Field	Type	Description
id	string	Stable unique identifier. Format: "{source}/{slug}". Use this to construct detail endpoint paths.
slug	string	URL-safe skill slug (e.g., "next-js-development").
name	string	Human-readable name (e.g., "Next.js Development").
source	string	Source repository or provider. GitHub: "owner/repo". Well-known: "domain.com".
installs	integer	Total deduplicated install count.
sourceType	string	"github" for GitHub repos, "well-known" for /.well-known/ discovery sources.
installUrl	string \| null	GitHub URL or well-known base URL for installing. Use with: npx skills add {installUrl}.
url	string	Direct link to the skill's page on skills.sh.
isDuplicate	boolean	Present and true if this skill is a detected fork/copy of another. Omitted when false.

Usage tips

Stable IDs

The id field is stable across requests and can be used to track skills, detect if a skill is already installed, and construct detail endpoint paths.

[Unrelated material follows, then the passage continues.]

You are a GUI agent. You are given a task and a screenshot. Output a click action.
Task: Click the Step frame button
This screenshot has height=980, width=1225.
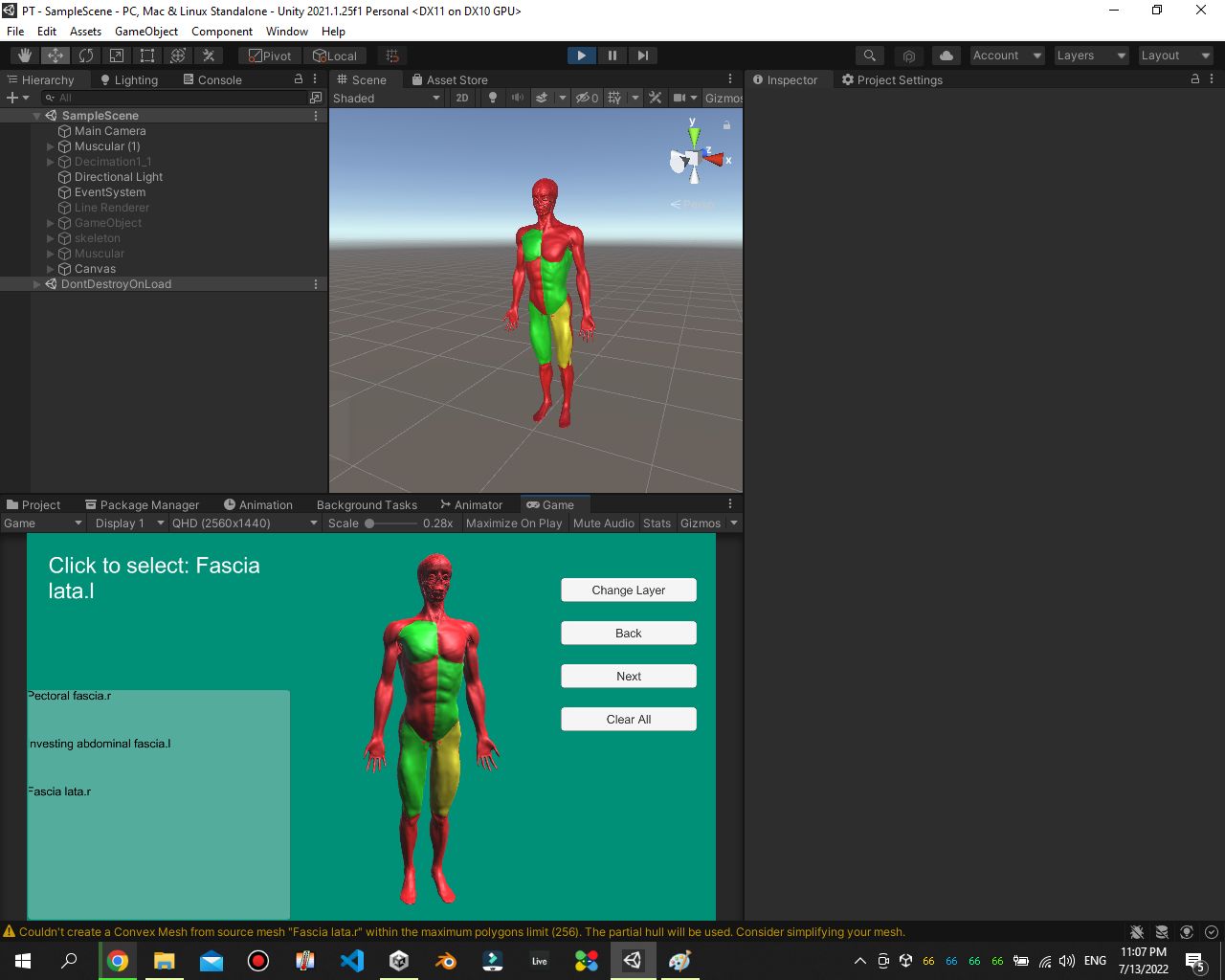(x=643, y=56)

The format is always {source}/{slug}.

Install detection

To check if a user has a specific skill installed, compare the installUrl or id against the skill folders on disk. For GitHub sources, the installUrl points to the repo URL. For well-known sources, it points to the base URL used with npx skills add.

Caching

Responses include Cache-Control headers. The leaderboard and search endpoints cache for 30-60 seconds, the detail endpoint for 5 minutes, and the curated endpoint for 5 minutes. Respect these when polling.

Filtering duplicates

Some skills are forks or copies of other skills. These are flagged with isDuplicate: true. You may want to filter these out in your UI to show only original skills.